Dutch Answer to Flooding: Build Houses that Swim

Dutch Answer to Flooding Build Houses that Swim
There are 37 houses strung along this branch of the Maas like a row of beads.

At first glance, they seem quite unremarkable.

Two storeys high, semicircular metal roofs and yellow, green or blue facades - hardly any clues let on that these are The Netherlands' first amphibious houses.

The cellar, in this case, is not built into the earth.

Instead, it is on a platform - and is much more than a mere storage room.

The hollow foundation of each house works in the same way as the hull of a ship, buoying the structure up above water.

To prevent the swimming houses from floating away, they slide up two broad steel posts - and as the water level sinks, so they sink back down again.
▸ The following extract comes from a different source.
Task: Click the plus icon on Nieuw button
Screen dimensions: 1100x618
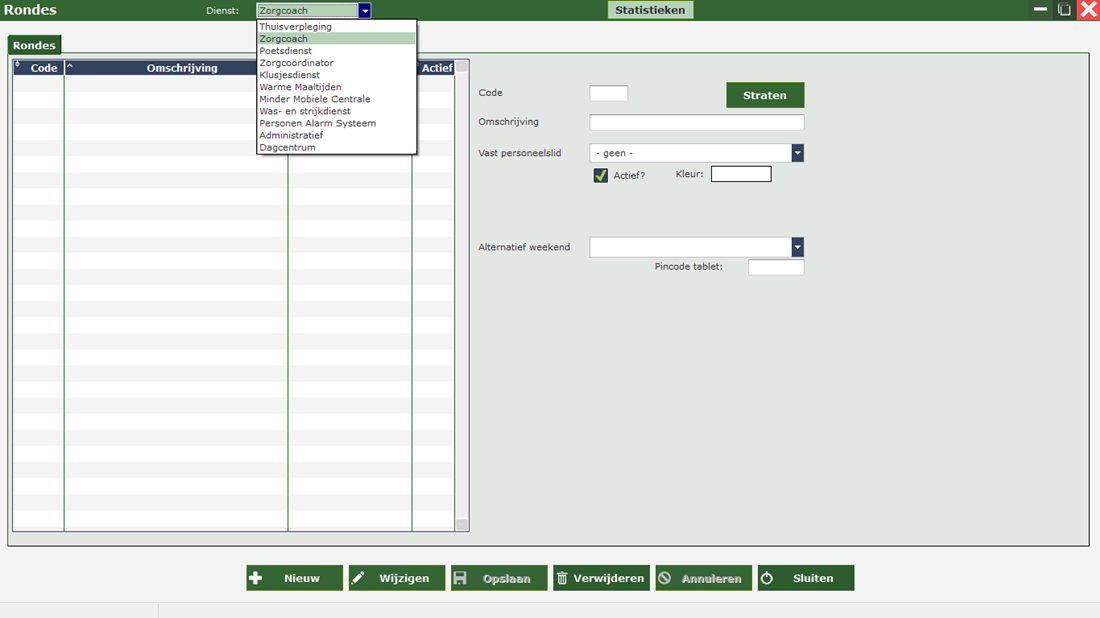Action: [256, 578]
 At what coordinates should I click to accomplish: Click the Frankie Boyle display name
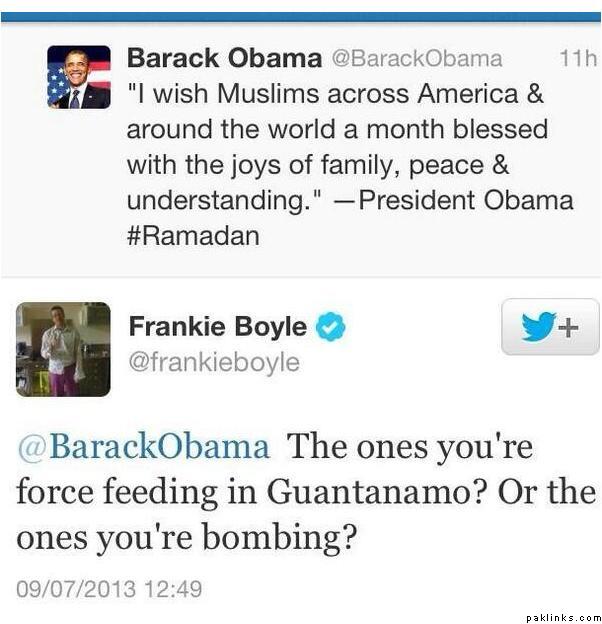coord(218,327)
"The columns have been driven deep into solid ground," explains Dick van Gooswilligen from the Dura Vermeer construction company.

"They are even strong enough to withstand currents you would find on the open seas."

Gooswilligen is currently busy guiding dozens of journalists from the United States through the watertight settlement in the Maasbommel district, close to Nijmegen.

"As global warming causes the sea level to rise, this is the solution," he explains into a microphone.

"Housing of this type is the future for the delta regions of the world, the ones which face the greatest danger."